Mantan Kabaharkam Polri itu meneruskan, korupsi melibatkan swasta terbukti dari kasus fee proyek mendominasi dari pengungkapan korupsi. “Pengalaman empiris saat saya Deputi Penindakan KPK, angka tertinggi pelaku korupsi yang tertangkap tangan pada tahun 2018, sebanyak 30 kasus korupsi dengan 122 tersangka dan itu terdapat 22 kepala daerah. Semuanya karena suap menyuap, fee proyek dengan pihak swasta,” tegasnya.
Perlu Perbaikan Sistem Pilkada
Firli menyebut, fakta bahwa para kepala daerah (gubernur, bupati dan walikota) itu sumber dana pilkada dari kalangan swasta, maka menurut dia, perlu adanya perbaikan sistem politik dan pilkada. “Jadi sistem politik dan pilkada yang perlu diperbaiki. Selain itu, pemberantasan korupsi perlu pendekatan pendidikan masyarakat dan pencegahan,” tegasnya.

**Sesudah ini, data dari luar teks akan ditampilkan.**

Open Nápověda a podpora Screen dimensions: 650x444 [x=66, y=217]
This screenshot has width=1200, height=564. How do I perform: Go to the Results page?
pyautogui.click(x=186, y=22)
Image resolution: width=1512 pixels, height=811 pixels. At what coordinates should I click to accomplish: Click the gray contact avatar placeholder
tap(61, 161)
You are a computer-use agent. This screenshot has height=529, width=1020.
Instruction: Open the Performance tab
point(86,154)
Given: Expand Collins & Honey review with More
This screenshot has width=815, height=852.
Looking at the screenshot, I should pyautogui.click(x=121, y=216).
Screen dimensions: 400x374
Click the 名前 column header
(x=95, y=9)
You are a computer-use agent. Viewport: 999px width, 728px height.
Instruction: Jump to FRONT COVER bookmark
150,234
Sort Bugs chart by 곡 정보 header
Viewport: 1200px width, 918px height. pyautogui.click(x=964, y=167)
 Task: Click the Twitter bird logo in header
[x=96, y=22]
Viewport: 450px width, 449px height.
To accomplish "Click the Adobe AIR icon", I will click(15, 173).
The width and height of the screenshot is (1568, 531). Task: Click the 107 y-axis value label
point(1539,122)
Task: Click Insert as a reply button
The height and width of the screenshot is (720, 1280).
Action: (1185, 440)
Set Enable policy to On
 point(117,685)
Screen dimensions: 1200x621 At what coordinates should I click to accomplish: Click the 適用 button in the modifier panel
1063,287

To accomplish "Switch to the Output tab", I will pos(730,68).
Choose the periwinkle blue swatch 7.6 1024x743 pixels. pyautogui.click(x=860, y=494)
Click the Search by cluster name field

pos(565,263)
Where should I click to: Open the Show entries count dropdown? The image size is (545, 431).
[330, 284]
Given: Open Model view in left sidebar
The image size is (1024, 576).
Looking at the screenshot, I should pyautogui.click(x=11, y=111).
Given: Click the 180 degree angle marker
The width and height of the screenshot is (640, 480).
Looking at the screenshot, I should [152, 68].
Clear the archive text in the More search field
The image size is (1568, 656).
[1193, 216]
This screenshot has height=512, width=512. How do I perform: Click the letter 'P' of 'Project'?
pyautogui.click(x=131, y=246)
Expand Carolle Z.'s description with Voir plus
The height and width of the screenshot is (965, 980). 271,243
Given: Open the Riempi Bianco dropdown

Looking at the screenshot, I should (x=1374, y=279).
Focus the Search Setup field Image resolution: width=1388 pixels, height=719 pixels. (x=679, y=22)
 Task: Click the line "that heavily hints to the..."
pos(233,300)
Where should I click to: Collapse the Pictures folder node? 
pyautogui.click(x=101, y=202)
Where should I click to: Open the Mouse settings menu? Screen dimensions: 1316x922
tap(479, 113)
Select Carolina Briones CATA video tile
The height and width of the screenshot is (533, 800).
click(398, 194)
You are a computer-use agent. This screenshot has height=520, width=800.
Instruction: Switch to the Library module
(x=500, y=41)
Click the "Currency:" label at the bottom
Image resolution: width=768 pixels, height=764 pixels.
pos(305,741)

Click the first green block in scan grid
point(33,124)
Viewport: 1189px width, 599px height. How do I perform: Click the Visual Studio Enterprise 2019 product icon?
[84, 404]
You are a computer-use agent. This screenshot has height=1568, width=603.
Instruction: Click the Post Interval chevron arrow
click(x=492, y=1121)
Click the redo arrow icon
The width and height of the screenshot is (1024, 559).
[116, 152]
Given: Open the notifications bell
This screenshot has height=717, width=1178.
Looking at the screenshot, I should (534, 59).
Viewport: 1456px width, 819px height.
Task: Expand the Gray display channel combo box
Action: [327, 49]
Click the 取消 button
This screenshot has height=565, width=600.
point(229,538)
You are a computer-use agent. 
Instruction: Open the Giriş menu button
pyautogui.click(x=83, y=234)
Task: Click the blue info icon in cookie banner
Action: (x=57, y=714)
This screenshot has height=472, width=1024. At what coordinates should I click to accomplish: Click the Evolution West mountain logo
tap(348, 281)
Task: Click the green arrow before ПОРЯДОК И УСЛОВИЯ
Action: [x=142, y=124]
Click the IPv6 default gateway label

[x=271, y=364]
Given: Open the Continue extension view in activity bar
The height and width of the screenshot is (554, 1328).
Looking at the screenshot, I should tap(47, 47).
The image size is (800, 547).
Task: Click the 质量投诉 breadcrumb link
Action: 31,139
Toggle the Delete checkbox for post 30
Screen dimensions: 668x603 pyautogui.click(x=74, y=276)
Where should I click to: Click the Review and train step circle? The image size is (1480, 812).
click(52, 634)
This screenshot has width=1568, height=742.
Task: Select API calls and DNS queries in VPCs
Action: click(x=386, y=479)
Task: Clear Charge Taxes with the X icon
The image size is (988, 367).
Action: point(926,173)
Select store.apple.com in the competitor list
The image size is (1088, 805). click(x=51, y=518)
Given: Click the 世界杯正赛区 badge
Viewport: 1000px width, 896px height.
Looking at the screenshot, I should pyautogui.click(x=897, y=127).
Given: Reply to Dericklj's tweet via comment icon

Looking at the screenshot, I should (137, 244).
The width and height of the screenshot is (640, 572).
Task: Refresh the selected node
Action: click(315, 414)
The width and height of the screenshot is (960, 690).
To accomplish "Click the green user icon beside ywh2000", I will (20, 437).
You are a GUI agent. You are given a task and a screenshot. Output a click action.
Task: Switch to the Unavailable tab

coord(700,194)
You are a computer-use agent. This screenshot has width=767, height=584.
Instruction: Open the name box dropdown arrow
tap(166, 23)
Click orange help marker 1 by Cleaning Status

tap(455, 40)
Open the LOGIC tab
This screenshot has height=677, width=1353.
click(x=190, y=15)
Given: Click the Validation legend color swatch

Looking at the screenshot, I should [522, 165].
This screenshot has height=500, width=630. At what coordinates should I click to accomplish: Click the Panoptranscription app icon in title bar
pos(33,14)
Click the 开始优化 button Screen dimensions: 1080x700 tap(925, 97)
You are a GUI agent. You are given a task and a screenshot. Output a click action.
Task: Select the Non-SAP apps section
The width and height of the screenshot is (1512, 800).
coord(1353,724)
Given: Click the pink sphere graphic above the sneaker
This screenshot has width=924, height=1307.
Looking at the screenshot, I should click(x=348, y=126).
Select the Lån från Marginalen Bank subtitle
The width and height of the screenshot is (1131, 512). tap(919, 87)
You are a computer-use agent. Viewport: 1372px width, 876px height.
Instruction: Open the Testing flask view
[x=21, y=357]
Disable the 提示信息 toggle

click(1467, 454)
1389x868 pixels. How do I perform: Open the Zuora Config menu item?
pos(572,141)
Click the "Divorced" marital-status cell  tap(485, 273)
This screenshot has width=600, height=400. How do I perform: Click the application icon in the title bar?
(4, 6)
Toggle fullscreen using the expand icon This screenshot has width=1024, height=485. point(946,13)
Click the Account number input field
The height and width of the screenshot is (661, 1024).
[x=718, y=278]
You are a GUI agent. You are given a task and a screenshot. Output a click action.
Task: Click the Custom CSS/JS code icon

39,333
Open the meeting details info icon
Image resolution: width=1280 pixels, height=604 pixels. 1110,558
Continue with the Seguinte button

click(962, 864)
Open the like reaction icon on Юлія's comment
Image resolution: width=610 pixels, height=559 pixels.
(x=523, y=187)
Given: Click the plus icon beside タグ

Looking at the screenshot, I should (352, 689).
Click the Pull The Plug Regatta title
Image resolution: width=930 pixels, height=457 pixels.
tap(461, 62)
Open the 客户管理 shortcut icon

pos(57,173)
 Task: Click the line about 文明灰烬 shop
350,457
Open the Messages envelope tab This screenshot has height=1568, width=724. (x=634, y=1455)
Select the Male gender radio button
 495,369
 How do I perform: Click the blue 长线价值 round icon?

Terkait pemberantasan korupsi tersebut, lanjut Firli, KPK lakukan melalui tiga pendekatan. Tiga pendekatan tersebut menjadi core bussiness KPK. Pendekatan pendidikan masyarakat menyasar kepada tiga sasaran antara lain. Pertama jejaring pendidikan formal dan informal mulai dari TK sampai dengan pergurusn tinggi. Kedua, penyelenggara negara dan partai politik. Ketiga, Badan Usaha Milik Negara (BUMN/BUMD) dan swasta.
“Sektor nomor dua dan tiga ini merupakan sektor yang menjadi sasaran, karena mereka inilah yang sering terlibat perkara korupsi. Pihak swasta (usahawan) adalah terbanyak kedua setelah penyelenggara Negara,” tegas Firli.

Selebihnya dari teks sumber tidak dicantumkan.